Ernst, een Roemeense Jood, heeft de Holocaust overleefd als commissaris in het Rode Leger. Zijn eerste vrouw en zijn dochter werden door de nazi’s vermoord. Na de oorlog wil hij weg uit Europa en komt hij nogal toevallig aan in Palestina, in de periode voor de stichting van Israël. Zijn tweede huwelijk, met een volgens hem
onuitstaanbare ex-communiste, is mislukt en na een onopvallende carrière als
ambtenaar trekt hij zich terug, om in eenzaamheid aan zijn memoires te werken.
Wanneer hij op hoge leeftijd kanker krijgt en hulp nodig heeft, vindt hij
Irene, de dochter van Holocaustoverlevenden, die zich vanaf het eerste ogenblik
volledig voor hem opoffert. Irene is, in tegenstelling tot Ernst, op een
eenvoudige maar overtuigende manier gelovig. Niet zozeer orthodox wetsgetrouw,
maar doordrenkt van de herinnering aan haar ouders en daarom ook vastbesloten
de tradities van haar jeugd zorgvuldig in ere te houden. Dat versterkt de band
met haar ouders, met wie ze over de dood heen kan communiceren en die op een
haast mystieke wijze in haar leven aanwezig blijven.
In het begin heeft Ernst, de
overtuigde atheïst, daar geen boodschap aan, maar langzamerhand, terwijl hij
moeizaam aan zijn herinneringen laboreert, raakt hij als het ware in de ban van
Irenes vanzelfsprekende innerlijke rust en vroomheid. Tegelijkertijd - hoe kon
het ook anders? - slaat de vriendschap met Irene om in liefde, ook en misschien
net omdat het gaat over de relatie tussen een terminaal zieke oude man en een
jongere vrouw. In die zin is de titel, Plotseling,
liefde, enigszins misleidend: het
was voor Irene en de lezers duidelijk vanaf de eerste
bladzijden
dat hier meer dan grenzeloze zorg en toewijding aan het werk was, zodat de
ontroerende laatste bladzijden, waarin de dood onmiskenbaar de strijd tegen de
liefde (nog) niet gewonnen heeft - Eros versus Thanatos -, niet echt verrassen.

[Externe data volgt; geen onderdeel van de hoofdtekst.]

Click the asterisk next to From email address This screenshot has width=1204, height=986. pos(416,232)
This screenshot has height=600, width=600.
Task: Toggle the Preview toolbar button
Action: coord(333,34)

Dat is het mooie en tegelijk zwakke punt van dit sterke, meeslepend geschreven
maar voorspelbare verhaal: iets over de helft begint de ‘terugkeer naar huis’,
nadat hij eens en voorgoed afgerekend had met zijn vreselijke communistische
verleden, waarin hij samen met andere joodse jongeren niet alleen joodse
kapitalisten, maar vooral ‘achterlijke’ orthodoxen vervolgd had. Dit donkere
verhaal steekt als in een zwart-wit tekening duidelijk af tegen de herinnering
aan de vrome traditionele joden uit de Karpaten, onder meer zijn grootouders,
die al eeuwen Godsgetrouw en harmonisch samenleefden met hun niet-joodse buren.
Dit boek
bestaat dus niet alleen uit een raamvertelling (de relatie met Irene in het
kader van de verwerking van zijn verleden in de memoires), maar ook uit een
tweedeling tussen zijn niet- of zelfs anti-joodse leven en zijn langzame
herontdekking van de joodse religieuze traditie:
‘Ernst verheelde niet voor hem
(de oncoloog, LA) dat hij jarenlang had gedwaald in andermans velden, maar in
de afgelopen jaren een reservoir aan levend water had ontdekt dat in hemzelf
verborgen was geweest.’
Deze wil tot herbekering geeft soms aanleiding tot
verwarrende passages. Zo schrijft hij bijvoorbeeld op blz. 83 over het Duits:
‘Ondanks dat alles,’ voegde hij eraan toe, ‘blijft het mijn moedertaal. In die
taal sprak ik met mijn ouders en las ik mijn eerste boeken, en alleen in die
taal ben ik bij machte te schrijven.’ En op blz. 134 staat: ‘Afgelopen week had
Ernst met spijt gesproken over zijn jarenlange verwaarlozing van zijn
moedertaal. ‘De taal van de joden is hun ziel,’ zei hij tegen haar.’ Het lijkt
erop dat hij de duistere periode van zijn communistische jeugd wil compenseren
door een stralende beschrijving van het Jiddisje verleden dat dan op de
voorlaatste bladzijde ook uitdrukkelijk met het verloren gegane paradijs
vergeleken wordt en dat hij nu, op de drempel van de dood, weergevonden heeft:
‘We
zijn hier geboren. Door een of andere vergissing zijn we uit dit paradijs
verdreven en in ballingschap gezonden. Eindelijk is de vergissing hersteld en
zijn we teruggekeerd naar de plaats waar God en de mens tezamen wonen, en zo
meteen komen we bij het heiligdom.’
Amsterdam : Ambo/Anthos 2016,
213 p. Vert. van: Pitom ahava door Ruben Verhasselt.